*** DATA FOR REVIEW ***
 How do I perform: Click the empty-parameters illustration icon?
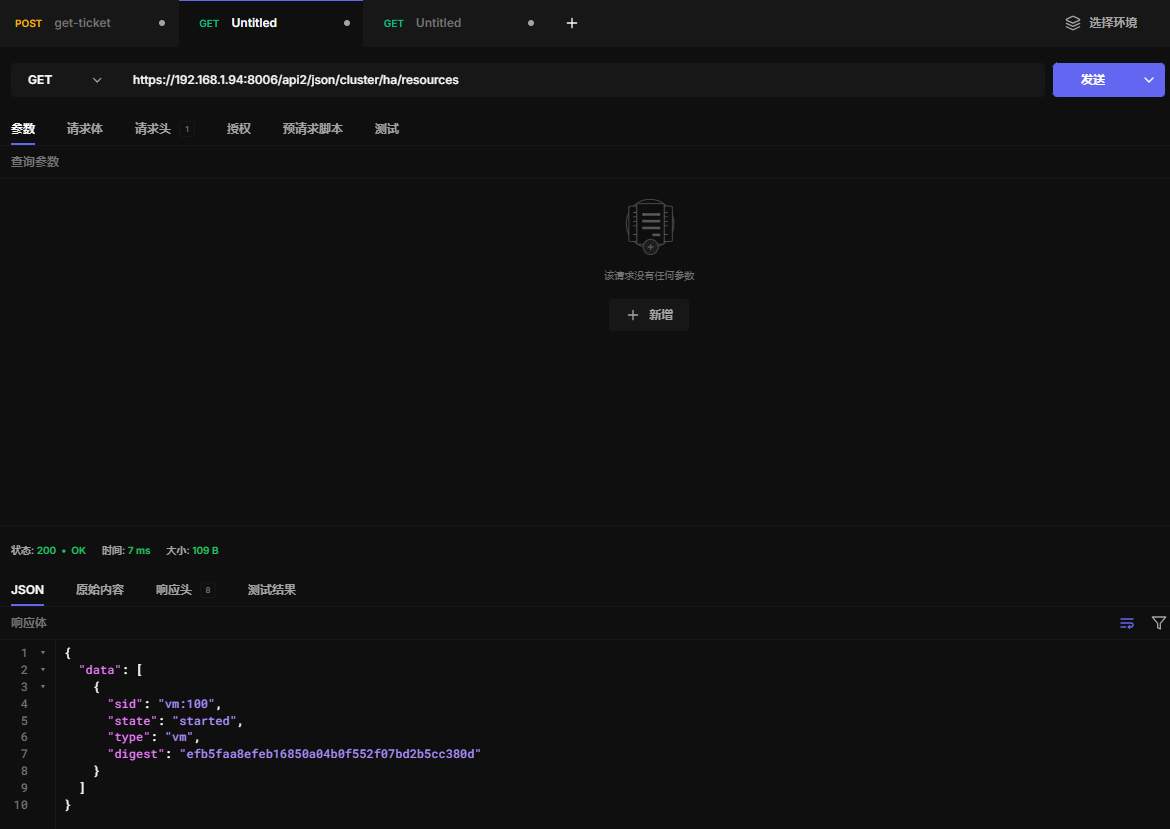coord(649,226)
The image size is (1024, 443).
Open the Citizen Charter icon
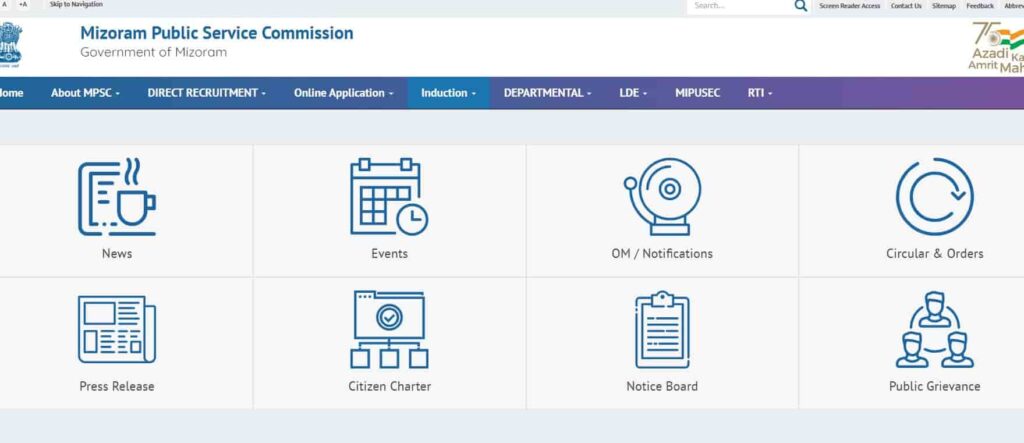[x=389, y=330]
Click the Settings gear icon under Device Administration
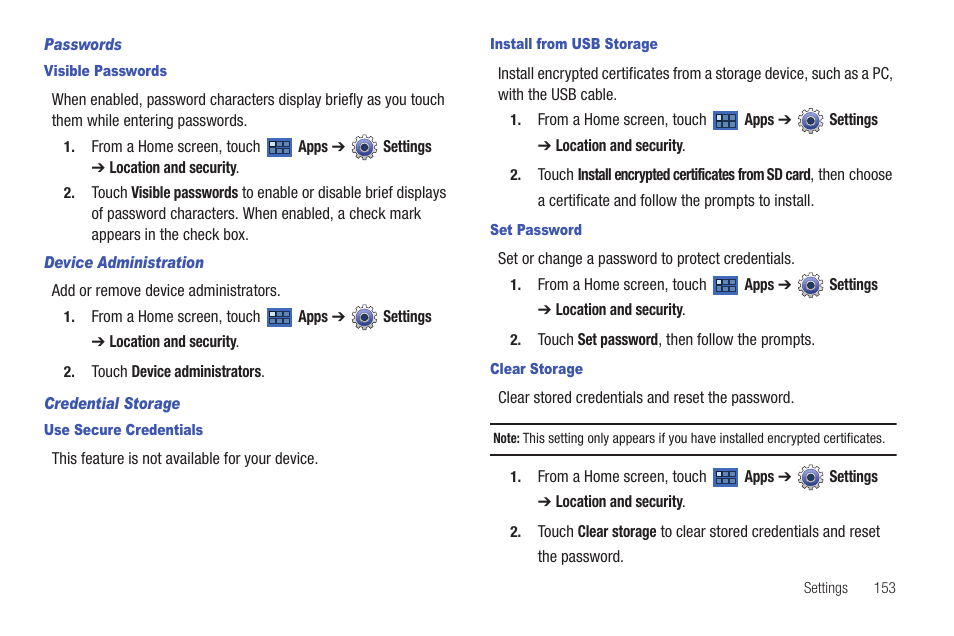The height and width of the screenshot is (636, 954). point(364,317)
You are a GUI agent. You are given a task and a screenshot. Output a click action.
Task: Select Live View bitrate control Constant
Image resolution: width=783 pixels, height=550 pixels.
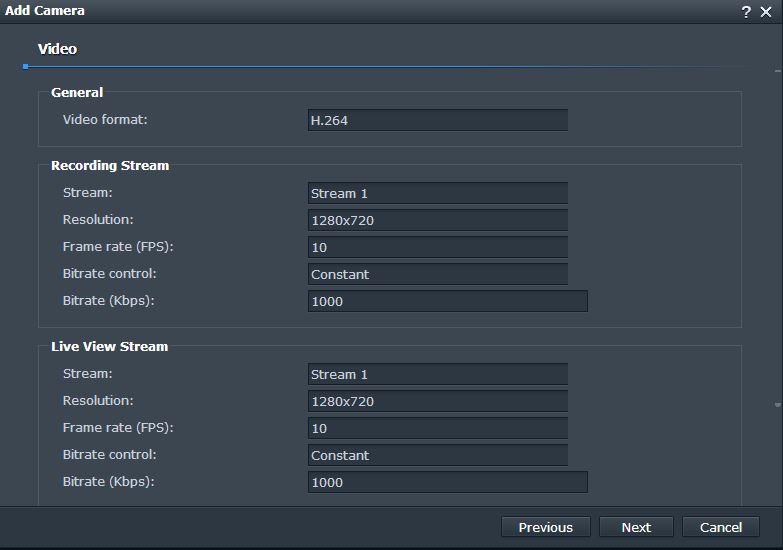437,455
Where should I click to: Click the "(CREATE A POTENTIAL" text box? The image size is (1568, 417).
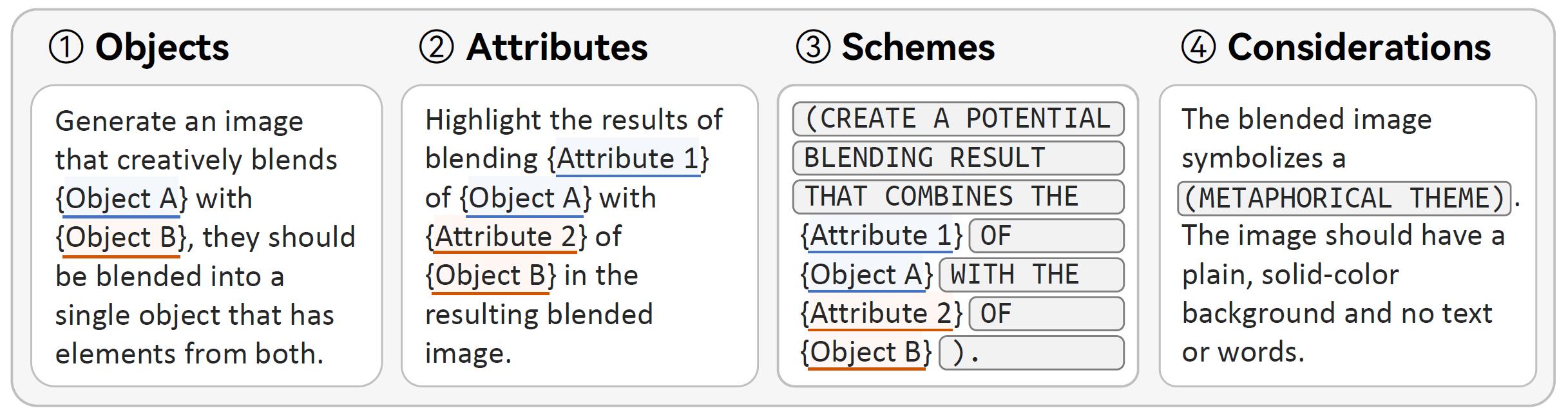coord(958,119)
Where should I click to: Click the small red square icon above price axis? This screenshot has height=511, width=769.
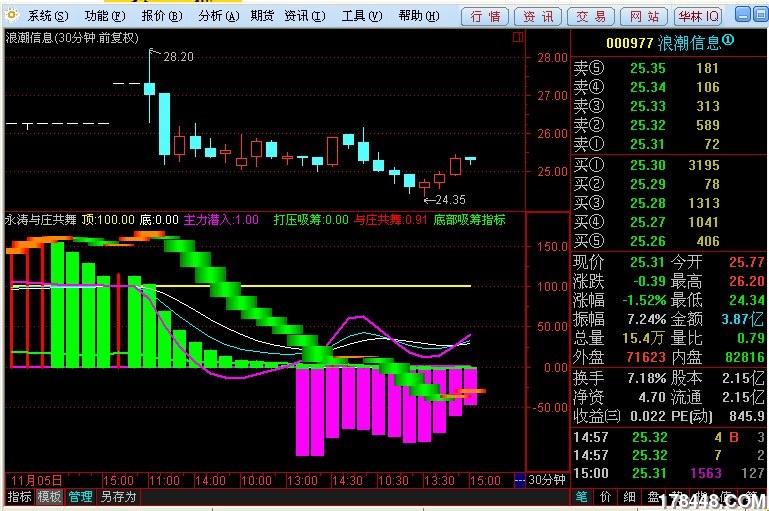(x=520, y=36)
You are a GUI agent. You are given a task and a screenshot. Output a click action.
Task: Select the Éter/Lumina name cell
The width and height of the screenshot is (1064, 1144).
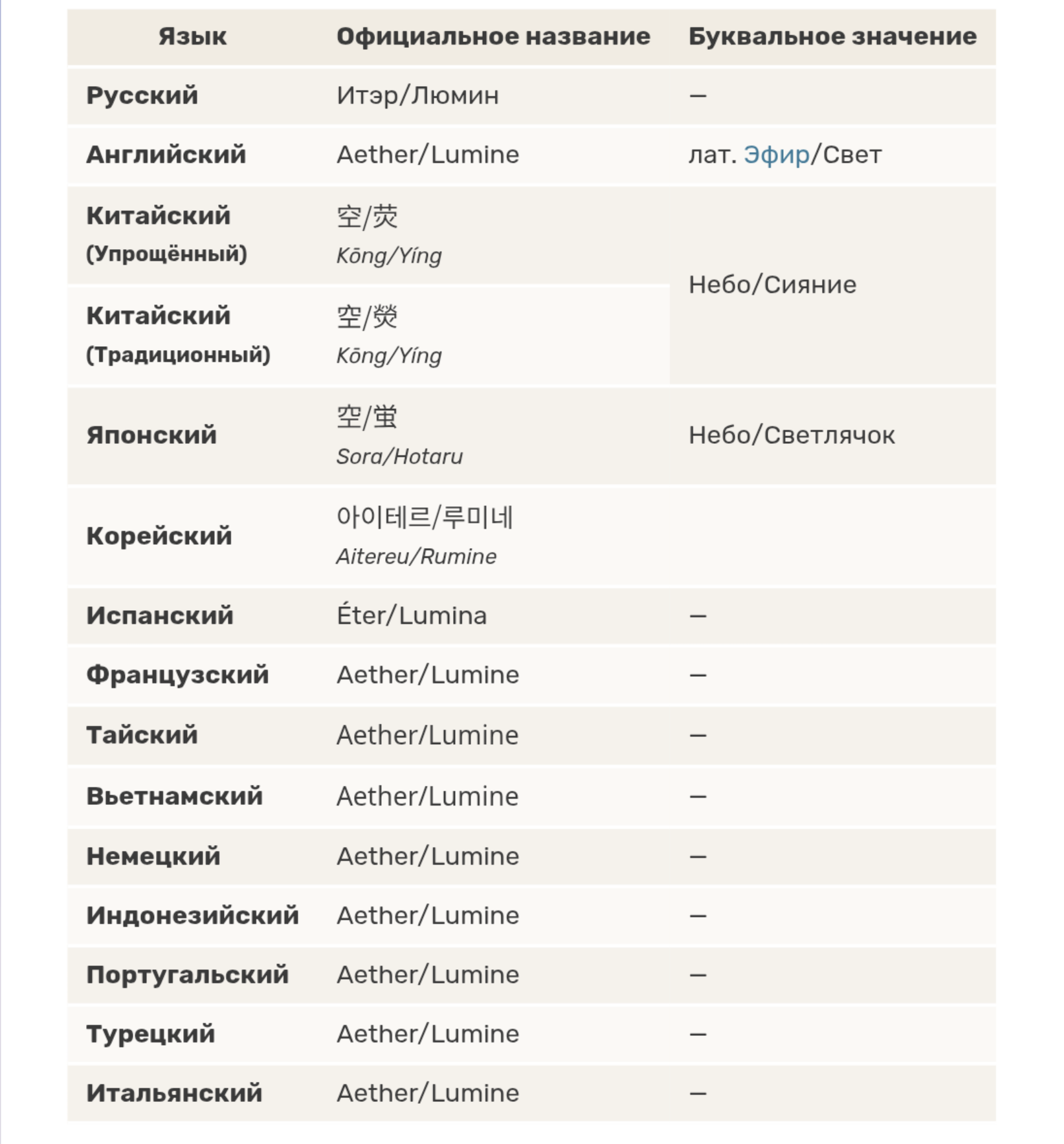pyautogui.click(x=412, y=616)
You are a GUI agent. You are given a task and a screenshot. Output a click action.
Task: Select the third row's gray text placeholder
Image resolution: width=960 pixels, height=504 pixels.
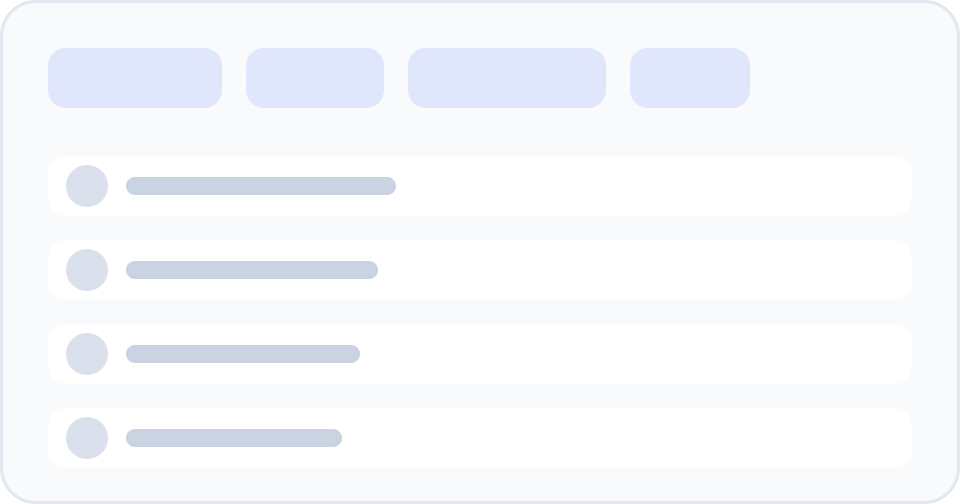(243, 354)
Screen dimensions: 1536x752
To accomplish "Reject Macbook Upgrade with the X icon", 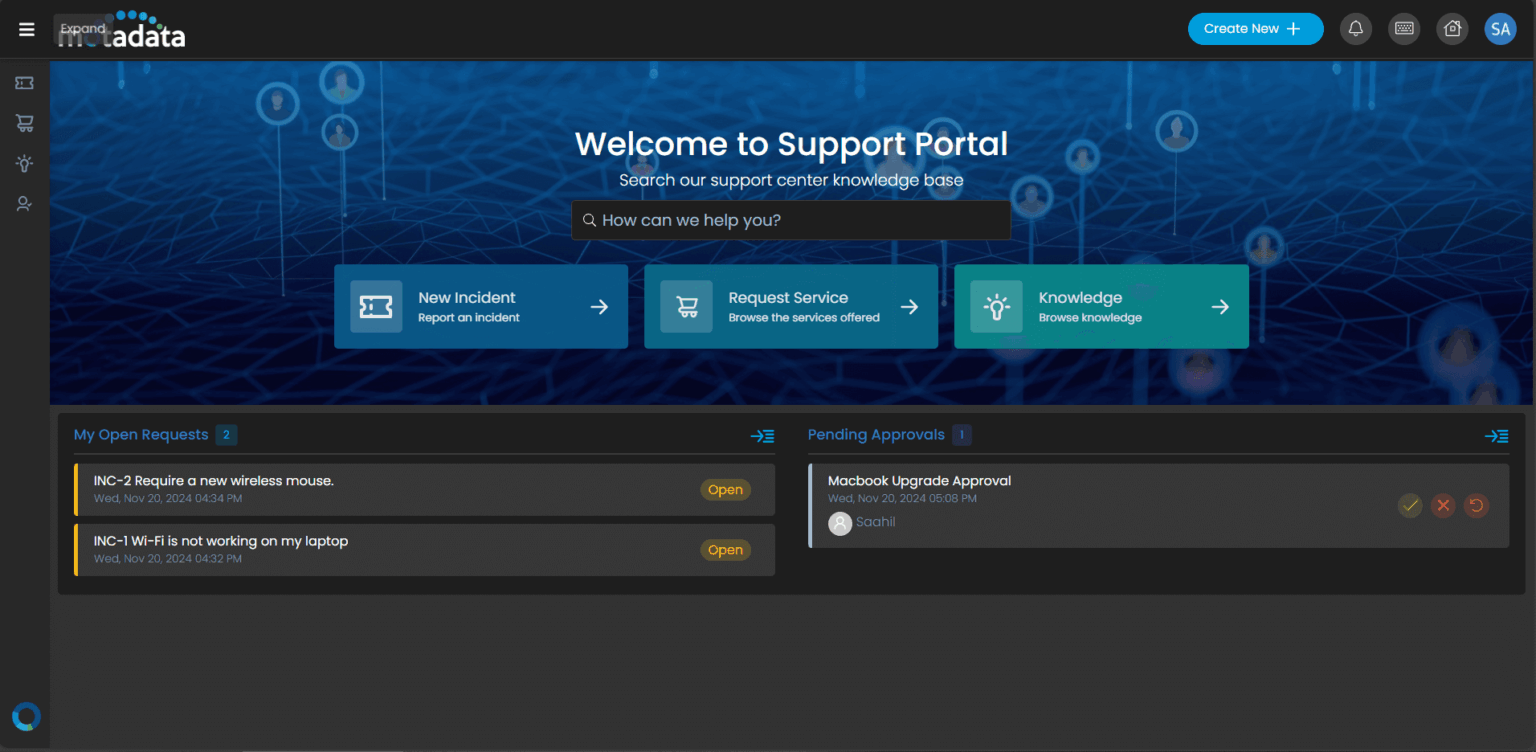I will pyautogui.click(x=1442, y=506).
*** End of DATA FOR REVIEW ***
◆ THE PROBLEM: Each line in the listing where the word "Select" is found is to be copied.

◆ OUTPUT OF THE EXERCISE:
Task: Select Live View bitrate control Constant
Task: Select the Éter/Lumina name cell
Task: Select the third row's gray text placeholder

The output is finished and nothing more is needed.